Gr 5-8 –Arturo Zamora is determined to save his family’s Cuban American restaurant, the decades-old hub of their Miami neighborhood, from an unscrupulous developer who seems to have bought city council approval for his land grab. Cartaya treats this subject with a mixture of humor and heartfelt nostalgia. The warmth and solidarity of Arturo’s family and their deep relationships within their community are palpable. Arturo’s confusion as he experiences his first pains of love for their summer houseguest leavens the sense of impending doom. Eventually, the neighborhood pulls itself together to preserve La Cocina de la Isla. Sprinkling his writing with Spanish, Cartaya incorporates mouthwatering descriptions of Cuban cuisine, the poetry of José Martí, and the general wackiness of young teens’ friendships effortlessly into his narrative. VERDICT Touching and funny, this is an excellent middle grade novel about Cuban American life. For most collections.

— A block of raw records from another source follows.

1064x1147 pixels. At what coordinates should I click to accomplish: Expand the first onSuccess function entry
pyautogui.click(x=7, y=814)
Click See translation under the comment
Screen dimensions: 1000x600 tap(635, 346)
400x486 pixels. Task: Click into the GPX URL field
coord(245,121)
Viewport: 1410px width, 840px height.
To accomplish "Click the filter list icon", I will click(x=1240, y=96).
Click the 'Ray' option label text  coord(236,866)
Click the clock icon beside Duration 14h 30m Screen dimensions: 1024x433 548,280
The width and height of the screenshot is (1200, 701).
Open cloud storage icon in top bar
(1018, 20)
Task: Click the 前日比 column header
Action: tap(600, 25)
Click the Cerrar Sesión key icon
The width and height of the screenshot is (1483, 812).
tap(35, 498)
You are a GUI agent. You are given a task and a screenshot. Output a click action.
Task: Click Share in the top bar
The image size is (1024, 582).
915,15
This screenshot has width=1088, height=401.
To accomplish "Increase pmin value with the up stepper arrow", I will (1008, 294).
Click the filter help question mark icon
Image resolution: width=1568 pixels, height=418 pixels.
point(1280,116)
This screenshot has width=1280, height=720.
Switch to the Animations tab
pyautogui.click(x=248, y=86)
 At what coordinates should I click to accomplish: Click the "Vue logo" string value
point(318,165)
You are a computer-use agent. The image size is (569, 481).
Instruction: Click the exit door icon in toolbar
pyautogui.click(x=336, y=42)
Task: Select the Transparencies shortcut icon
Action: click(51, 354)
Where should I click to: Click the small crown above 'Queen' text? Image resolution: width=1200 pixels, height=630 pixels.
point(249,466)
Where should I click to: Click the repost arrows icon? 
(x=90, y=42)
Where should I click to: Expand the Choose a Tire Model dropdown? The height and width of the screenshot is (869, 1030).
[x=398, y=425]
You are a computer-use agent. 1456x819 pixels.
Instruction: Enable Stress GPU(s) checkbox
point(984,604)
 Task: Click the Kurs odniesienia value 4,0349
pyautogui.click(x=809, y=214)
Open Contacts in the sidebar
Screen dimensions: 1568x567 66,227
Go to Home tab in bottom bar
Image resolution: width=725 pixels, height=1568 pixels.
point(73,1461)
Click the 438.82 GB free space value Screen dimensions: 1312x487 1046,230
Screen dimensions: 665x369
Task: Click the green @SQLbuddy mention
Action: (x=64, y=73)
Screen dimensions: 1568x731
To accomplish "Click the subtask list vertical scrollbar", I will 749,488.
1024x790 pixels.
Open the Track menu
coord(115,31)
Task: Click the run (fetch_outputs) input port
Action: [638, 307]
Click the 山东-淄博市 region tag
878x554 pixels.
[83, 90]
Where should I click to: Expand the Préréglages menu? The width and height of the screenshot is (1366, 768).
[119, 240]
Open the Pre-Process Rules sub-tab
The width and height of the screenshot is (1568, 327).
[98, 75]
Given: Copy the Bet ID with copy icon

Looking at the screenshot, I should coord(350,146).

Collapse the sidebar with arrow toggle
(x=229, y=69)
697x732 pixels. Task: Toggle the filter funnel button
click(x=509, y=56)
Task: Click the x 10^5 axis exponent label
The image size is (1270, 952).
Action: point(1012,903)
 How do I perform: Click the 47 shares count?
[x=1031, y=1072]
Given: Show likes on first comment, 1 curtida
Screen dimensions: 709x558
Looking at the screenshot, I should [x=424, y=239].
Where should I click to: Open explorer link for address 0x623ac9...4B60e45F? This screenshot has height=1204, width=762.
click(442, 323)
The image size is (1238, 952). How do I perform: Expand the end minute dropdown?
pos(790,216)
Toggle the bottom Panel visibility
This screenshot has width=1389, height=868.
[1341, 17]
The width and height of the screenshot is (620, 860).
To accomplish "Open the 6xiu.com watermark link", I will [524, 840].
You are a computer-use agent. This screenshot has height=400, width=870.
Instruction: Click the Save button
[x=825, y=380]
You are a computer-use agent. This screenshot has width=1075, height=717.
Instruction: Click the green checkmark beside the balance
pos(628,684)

Cherry, Alison. Willows vs. Wolverines. 352p. ebook available. S. & S./Aladdin. Apr. 2017. Tr $17.99. ISBN 9781481463546.
Gr 5 Up –Izzy Cervantes and her best friend Mackenzie reluctantly head to a new summer camp (Camp Foxtail) after a family dispute makes attendance at the familiar Camp Sweetwater no longer possible. The girls are assigned to different cabins, and while Mackenzie decides to accept fate and be miserable alone, Izzy wants to break out and make new friends. When she hears about the long-running prank war between her cabin, the Willows, and the boys’ cabin, the Wolverines, Izzy concocts a story about her older brother Tomás (she does have a brother Tomás, but he is only five years old) being a former Camp Foxtail resident and genius prankster. She hopes her lie will help her become accepted (and respected) by the other girls. Each successful prank against the Wolverines cements Izzy’s bond with her new friends while also straining her relationship with Mackenzie. As summer camp draws to a close, Izzy discovers who her real friends are and Mackenzie learns that she can stand on her own. Through Izzy’s detailed, first-person narration, the novel provides a humorous look at the summer camp experience, and although the pranks seem overly elaborate, the book does offer a realistic view of fleeting summer camp relationships. VERDICT Tween and young teen readers who have had their own summer camp experiences will enjoy this title and appreciate the inclusion of a strong Latina character.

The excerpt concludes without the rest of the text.